→ What to do:
The answer must be the full listing, repeated exactly.

========

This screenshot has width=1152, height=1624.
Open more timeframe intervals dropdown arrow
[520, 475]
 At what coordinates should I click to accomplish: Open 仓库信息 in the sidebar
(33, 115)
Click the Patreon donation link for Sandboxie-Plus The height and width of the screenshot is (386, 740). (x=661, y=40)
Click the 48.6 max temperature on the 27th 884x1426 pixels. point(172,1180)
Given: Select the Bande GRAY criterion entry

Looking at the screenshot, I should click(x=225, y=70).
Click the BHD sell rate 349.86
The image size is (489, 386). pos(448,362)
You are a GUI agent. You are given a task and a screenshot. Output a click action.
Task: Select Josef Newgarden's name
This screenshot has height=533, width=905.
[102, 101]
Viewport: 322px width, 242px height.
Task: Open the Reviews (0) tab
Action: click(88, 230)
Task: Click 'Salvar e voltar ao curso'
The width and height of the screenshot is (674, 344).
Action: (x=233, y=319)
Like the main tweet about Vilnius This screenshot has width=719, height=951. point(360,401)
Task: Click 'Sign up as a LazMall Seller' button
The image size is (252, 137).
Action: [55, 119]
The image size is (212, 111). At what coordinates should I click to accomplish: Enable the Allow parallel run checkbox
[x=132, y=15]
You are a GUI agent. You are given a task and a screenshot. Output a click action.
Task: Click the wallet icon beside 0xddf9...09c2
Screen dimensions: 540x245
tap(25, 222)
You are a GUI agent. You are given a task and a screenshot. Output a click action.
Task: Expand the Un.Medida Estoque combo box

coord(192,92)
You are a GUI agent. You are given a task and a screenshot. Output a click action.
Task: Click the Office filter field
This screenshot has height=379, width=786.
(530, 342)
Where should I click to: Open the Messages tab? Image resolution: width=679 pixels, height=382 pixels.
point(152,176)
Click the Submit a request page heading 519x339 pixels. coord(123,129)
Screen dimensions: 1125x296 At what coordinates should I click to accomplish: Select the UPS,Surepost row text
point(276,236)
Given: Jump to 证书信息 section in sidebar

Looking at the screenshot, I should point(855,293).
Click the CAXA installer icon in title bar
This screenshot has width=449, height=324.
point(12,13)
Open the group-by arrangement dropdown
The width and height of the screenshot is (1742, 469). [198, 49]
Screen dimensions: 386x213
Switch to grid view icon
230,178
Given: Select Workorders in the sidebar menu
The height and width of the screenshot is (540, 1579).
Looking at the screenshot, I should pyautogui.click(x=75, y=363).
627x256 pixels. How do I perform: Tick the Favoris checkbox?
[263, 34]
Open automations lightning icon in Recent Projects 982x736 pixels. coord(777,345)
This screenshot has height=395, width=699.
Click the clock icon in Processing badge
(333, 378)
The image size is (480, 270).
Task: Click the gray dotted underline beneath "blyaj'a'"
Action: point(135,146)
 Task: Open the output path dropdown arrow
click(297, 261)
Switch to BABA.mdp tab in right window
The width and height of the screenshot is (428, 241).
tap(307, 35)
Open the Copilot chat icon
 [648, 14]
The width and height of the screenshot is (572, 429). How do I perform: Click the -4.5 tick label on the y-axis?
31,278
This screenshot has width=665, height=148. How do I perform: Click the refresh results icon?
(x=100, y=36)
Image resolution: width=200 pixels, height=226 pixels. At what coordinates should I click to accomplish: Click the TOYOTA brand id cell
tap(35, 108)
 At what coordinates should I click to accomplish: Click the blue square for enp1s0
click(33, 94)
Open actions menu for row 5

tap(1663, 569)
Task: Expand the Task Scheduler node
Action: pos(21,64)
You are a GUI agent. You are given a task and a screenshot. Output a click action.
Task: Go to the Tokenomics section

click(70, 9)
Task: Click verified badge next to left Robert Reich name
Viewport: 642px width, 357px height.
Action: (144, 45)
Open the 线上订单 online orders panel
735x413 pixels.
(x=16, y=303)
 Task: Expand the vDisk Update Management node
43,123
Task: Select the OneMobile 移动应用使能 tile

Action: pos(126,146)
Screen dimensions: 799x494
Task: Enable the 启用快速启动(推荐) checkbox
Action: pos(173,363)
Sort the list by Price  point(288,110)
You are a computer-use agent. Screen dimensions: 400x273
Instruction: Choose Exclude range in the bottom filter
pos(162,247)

========

→ Result of this task:
This screenshot has width=1152, height=1624.
Open more timeframe intervals dropdown arrow
[520, 475]
 At what coordinates should I click to accomplish: Open 仓库信息 in the sidebar
(33, 115)
Click the Patreon donation link for Sandboxie-Plus The height and width of the screenshot is (386, 740). (x=661, y=40)
Click the 48.6 max temperature on the 27th 884x1426 pixels. point(172,1180)
Given: Select the Bande GRAY criterion entry

Looking at the screenshot, I should click(x=225, y=70).
Click the BHD sell rate 349.86
The image size is (489, 386). pos(448,362)
You are a GUI agent. You are given a task and a screenshot. Output a click action.
Task: Select Josef Newgarden's name
This screenshot has height=533, width=905.
[102, 101]
Viewport: 322px width, 242px height.
Task: Open the Reviews (0) tab
Action: click(88, 230)
Task: Click 'Salvar e voltar ao curso'
The width and height of the screenshot is (674, 344).
Action: (x=233, y=319)
Like the main tweet about Vilnius This screenshot has width=719, height=951. point(360,401)
Task: Click 'Sign up as a LazMall Seller' button
The image size is (252, 137).
Action: [55, 119]
The image size is (212, 111). At what coordinates should I click to accomplish: Enable the Allow parallel run checkbox
[x=132, y=15]
You are a GUI agent. You are given a task and a screenshot. Output a click action.
Task: Click the wallet icon beside 0xddf9...09c2
Screen dimensions: 540x245
tap(25, 222)
You are a GUI agent. You are given a task and a screenshot. Output a click action.
Task: Expand the Un.Medida Estoque combo box

coord(192,92)
You are a GUI agent. You are given a task and a screenshot. Output a click action.
Task: Click the Office filter field
This screenshot has height=379, width=786.
(530, 342)
Where should I click to: Open the Messages tab? Image resolution: width=679 pixels, height=382 pixels.
point(152,176)
Click the Submit a request page heading 519x339 pixels. coord(123,129)
Screen dimensions: 1125x296 At what coordinates should I click to accomplish: Select the UPS,Surepost row text
point(276,236)
Given: Jump to 证书信息 section in sidebar

Looking at the screenshot, I should point(855,293).
Click the CAXA installer icon in title bar
This screenshot has width=449, height=324.
point(12,13)
Open the group-by arrangement dropdown
The width and height of the screenshot is (1742, 469). [198, 49]
Screen dimensions: 386x213
Switch to grid view icon
230,178
Given: Select Workorders in the sidebar menu
The height and width of the screenshot is (540, 1579).
Looking at the screenshot, I should pyautogui.click(x=75, y=363).
627x256 pixels. How do I perform: Tick the Favoris checkbox?
[263, 34]
Open automations lightning icon in Recent Projects 982x736 pixels. coord(777,345)
This screenshot has height=395, width=699.
Click the clock icon in Processing badge
(333, 378)
The image size is (480, 270).
Task: Click the gray dotted underline beneath "blyaj'a'"
Action: point(135,146)
 Task: Open the output path dropdown arrow
click(297, 261)
Switch to BABA.mdp tab in right window
The width and height of the screenshot is (428, 241).
tap(307, 35)
Open the Copilot chat icon
 [648, 14]
The width and height of the screenshot is (572, 429). How do I perform: Click the -4.5 tick label on the y-axis?
31,278
This screenshot has width=665, height=148. How do I perform: Click the refresh results icon?
(x=100, y=36)
Image resolution: width=200 pixels, height=226 pixels. At what coordinates should I click to accomplish: Click the TOYOTA brand id cell
tap(35, 108)
 At what coordinates should I click to accomplish: Click the blue square for enp1s0
click(33, 94)
Open actions menu for row 5

tap(1663, 569)
Task: Expand the Task Scheduler node
Action: pos(21,64)
You are a GUI agent. You are given a task and a screenshot. Output a click action.
Task: Go to the Tokenomics section

click(70, 9)
Task: Click verified badge next to left Robert Reich name
Viewport: 642px width, 357px height.
Action: (144, 45)
Open the 线上订单 online orders panel
735x413 pixels.
(x=16, y=303)
 Task: Expand the vDisk Update Management node
43,123
Task: Select the OneMobile 移动应用使能 tile

Action: pos(126,146)
Screen dimensions: 799x494
Task: Enable the 启用快速启动(推荐) checkbox
Action: pos(173,363)
Sort the list by Price  point(288,110)
You are a computer-use agent. Screen dimensions: 400x273
Instruction: Choose Exclude range in the bottom filter
pos(162,247)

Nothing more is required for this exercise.